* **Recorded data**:
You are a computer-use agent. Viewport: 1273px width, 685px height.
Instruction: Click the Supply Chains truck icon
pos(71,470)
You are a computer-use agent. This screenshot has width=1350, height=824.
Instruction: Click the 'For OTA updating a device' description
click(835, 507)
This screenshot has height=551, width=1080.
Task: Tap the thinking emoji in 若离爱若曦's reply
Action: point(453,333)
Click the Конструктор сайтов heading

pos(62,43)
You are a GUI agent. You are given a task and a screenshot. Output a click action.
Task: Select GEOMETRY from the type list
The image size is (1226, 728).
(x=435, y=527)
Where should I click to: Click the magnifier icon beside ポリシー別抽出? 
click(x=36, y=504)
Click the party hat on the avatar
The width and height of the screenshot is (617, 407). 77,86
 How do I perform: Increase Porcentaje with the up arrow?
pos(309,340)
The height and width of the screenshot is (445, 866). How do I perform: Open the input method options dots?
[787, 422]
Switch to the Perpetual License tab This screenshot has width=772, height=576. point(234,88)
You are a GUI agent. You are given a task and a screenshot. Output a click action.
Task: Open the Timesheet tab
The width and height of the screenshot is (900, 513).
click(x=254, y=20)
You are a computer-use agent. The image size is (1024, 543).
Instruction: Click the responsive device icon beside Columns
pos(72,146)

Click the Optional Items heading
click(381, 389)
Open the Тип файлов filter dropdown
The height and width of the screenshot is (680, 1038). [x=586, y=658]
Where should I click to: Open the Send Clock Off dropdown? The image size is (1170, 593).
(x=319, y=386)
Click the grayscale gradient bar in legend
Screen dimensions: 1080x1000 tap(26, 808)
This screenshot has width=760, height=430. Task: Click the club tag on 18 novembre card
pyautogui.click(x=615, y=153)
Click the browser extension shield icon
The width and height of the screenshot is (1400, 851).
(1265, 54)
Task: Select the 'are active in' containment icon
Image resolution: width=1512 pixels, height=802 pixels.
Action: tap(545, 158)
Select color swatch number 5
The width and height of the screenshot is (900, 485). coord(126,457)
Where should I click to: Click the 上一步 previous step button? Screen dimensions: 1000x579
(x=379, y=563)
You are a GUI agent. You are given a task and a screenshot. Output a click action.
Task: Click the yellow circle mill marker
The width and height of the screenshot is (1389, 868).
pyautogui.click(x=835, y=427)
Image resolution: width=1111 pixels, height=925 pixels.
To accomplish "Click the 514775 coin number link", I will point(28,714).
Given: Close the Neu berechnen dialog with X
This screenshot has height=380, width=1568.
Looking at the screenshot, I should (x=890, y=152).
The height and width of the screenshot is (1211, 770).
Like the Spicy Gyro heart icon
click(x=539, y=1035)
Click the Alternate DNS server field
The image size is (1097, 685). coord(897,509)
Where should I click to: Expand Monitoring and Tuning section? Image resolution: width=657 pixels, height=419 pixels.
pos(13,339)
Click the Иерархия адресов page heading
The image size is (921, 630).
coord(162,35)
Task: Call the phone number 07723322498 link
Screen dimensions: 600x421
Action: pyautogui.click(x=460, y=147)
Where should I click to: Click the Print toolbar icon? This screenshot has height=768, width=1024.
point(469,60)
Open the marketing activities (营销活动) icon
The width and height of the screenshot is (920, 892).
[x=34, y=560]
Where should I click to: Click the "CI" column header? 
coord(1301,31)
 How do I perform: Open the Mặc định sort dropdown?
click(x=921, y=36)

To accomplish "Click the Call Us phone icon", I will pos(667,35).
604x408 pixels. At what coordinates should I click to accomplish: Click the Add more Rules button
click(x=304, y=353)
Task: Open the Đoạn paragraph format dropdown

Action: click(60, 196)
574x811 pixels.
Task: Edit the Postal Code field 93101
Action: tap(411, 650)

* **Activity**: If a line in the records contains the string "Call", copy it out.

* **Answer space**:
Task: Call the phone number 07723322498 link
To accomplish "Click the Call Us phone icon", I will pos(667,35).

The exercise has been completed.